Throughout his life, Brother Keylor extended solidarity where it was needed, including taking action against racist police murders and fascist terror, defending abortion clinics, and supporting survivors of psychiatric abuse. He witnessed psychiatric torture while working at the notorious Stockton State Hospital in 1949-51. He also witnessed members of his family become victims of electroshock and forced drugging. Having grown up in Appalachia, he has always been an environmentalist, and in recent years helped shut down a Monsanto facility in Davis in 2012, as well as fighting pesticide use and deforestation in the East Bay.
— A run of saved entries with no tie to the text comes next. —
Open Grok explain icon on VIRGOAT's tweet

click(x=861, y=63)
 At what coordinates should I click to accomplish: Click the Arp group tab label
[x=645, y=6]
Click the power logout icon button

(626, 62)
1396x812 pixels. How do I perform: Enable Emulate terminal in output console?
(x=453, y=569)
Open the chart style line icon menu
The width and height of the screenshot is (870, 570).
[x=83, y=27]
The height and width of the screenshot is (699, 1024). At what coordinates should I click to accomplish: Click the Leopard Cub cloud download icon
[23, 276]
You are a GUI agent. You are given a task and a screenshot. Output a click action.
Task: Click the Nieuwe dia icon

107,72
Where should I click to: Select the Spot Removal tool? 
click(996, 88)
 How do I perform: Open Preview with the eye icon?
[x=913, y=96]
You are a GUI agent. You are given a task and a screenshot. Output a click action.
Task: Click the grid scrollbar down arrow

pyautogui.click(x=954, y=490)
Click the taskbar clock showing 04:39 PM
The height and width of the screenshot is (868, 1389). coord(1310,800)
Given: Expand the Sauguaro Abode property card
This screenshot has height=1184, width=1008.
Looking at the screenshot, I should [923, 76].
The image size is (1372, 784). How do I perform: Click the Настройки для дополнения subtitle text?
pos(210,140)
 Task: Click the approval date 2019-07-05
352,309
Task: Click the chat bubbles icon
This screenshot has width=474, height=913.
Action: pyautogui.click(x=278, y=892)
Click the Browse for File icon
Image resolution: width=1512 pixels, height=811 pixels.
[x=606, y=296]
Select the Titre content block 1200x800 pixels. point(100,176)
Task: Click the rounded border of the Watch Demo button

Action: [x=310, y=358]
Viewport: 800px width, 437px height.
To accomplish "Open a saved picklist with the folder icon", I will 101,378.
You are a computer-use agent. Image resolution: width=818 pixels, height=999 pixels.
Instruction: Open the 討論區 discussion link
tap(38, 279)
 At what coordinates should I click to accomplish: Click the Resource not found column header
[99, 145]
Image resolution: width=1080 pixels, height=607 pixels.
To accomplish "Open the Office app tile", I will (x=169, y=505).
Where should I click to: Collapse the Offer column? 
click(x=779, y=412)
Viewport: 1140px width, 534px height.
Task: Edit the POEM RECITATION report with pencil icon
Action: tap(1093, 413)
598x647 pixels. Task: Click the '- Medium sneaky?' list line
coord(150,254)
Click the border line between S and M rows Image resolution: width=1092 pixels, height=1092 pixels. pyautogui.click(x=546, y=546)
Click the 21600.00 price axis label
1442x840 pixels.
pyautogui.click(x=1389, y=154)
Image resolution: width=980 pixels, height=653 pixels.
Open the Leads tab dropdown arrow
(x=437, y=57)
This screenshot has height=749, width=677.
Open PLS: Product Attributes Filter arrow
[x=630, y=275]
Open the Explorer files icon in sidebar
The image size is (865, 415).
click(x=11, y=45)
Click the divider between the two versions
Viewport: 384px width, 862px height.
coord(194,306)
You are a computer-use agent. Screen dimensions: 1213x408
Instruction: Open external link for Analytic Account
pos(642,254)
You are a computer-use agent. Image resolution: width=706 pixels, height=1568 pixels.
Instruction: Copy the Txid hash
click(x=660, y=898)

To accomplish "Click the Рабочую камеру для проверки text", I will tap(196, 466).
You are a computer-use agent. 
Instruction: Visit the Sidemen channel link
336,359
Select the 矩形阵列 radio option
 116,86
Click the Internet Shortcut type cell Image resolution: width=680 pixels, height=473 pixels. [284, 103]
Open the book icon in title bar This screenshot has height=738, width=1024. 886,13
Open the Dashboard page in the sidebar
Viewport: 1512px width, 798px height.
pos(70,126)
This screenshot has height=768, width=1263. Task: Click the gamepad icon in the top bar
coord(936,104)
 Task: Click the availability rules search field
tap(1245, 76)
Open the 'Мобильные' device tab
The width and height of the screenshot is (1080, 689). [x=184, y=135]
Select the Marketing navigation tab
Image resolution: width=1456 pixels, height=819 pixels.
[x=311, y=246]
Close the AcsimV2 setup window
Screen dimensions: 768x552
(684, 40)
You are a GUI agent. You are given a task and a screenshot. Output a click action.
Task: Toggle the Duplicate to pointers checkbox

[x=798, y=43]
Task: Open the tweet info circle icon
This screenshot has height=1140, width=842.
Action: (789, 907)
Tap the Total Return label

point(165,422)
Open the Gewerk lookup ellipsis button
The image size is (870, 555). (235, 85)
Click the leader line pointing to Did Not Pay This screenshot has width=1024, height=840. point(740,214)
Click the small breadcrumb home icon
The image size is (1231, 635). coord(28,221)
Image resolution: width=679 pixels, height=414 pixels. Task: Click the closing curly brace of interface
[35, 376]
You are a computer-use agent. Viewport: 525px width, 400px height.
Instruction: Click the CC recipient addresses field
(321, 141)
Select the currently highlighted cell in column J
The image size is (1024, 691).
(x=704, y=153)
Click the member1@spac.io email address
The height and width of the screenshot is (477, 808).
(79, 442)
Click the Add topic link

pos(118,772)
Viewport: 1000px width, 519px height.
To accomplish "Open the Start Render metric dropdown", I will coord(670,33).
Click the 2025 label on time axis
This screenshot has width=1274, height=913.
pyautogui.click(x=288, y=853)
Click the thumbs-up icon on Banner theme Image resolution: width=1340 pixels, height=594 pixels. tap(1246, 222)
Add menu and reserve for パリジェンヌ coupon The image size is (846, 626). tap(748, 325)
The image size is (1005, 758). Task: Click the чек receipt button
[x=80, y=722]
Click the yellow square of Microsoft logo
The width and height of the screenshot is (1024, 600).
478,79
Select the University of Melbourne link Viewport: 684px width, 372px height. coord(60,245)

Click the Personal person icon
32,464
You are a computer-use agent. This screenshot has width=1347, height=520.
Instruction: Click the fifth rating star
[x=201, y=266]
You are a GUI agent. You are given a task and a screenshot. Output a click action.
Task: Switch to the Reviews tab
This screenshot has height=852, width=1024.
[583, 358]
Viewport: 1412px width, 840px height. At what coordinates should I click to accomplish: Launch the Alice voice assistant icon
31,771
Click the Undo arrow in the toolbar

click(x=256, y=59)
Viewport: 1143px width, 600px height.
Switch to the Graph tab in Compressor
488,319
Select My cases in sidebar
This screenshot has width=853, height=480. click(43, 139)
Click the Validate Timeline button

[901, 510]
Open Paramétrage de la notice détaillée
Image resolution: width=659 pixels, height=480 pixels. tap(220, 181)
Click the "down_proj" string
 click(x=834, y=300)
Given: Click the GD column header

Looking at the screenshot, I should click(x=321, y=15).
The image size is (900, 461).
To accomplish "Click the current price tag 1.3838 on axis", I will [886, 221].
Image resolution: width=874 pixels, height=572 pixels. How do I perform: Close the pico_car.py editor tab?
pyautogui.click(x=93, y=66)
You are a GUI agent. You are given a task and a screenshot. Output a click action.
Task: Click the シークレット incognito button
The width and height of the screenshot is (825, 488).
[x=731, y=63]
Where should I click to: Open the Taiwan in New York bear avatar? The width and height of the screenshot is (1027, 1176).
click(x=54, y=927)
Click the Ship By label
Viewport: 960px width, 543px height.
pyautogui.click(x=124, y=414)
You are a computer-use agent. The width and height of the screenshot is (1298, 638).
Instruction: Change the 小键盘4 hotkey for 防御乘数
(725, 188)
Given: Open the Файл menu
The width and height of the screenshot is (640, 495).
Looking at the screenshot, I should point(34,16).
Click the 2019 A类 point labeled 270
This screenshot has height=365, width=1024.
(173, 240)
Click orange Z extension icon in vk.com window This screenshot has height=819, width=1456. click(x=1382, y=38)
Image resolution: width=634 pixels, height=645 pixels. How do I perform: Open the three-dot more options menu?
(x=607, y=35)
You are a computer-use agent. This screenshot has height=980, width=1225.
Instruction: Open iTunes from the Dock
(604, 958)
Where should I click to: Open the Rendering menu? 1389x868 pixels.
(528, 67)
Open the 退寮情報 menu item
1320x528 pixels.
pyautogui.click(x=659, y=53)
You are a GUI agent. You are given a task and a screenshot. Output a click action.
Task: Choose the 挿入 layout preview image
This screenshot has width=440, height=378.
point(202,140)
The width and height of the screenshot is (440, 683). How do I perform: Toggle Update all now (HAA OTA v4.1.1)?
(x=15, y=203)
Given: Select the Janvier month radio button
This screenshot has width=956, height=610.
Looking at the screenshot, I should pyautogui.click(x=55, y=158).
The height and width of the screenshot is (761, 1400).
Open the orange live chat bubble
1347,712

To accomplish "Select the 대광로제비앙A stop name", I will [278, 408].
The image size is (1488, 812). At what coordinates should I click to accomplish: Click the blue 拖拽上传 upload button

Brother Keylor used his experience and insights to help organize picketing and marches during the PMA lockout in 2002; and in 2010 and 2014, to protest Israel’s massacre of Palestinians in Gaza, he used his experience to help organize successful pickets against Israeli ZIM Lines container ships.

In 2015, as he was approaching 90, he took part in Local 10’s protest at the APL terminal and later in downtown Oakland to protest racist police killings; and in August 2017 he supported Local 10’s anti-fascist action in San Francisco. The following day he participated in the anti-fascist demonstration in Berkeley. Brother Keylor had done this before: in 1980, the Militant Caucus called for a mass mobilization to stop the American Nazi Party from holding a rally at San Francisco Civic Center. Like Local 10’s call in 2017, the mobilization in 1980 succeeded in stopping the fascists.

In light of his contributions to the international labor movement, Local 10 voted the following resolution to honor Brother Keylor for his years of service to the working class and the oppressed:

"Therefore it is fitting for Local 10 to honor our oldest living veteran of these ILWU struggles, Howard Keylor (#20447), with a plaque and an event on his 93rd birthday in December in the Henry Schmidt room honoring his contributions to the workers movement in the best tradition of the ILWU."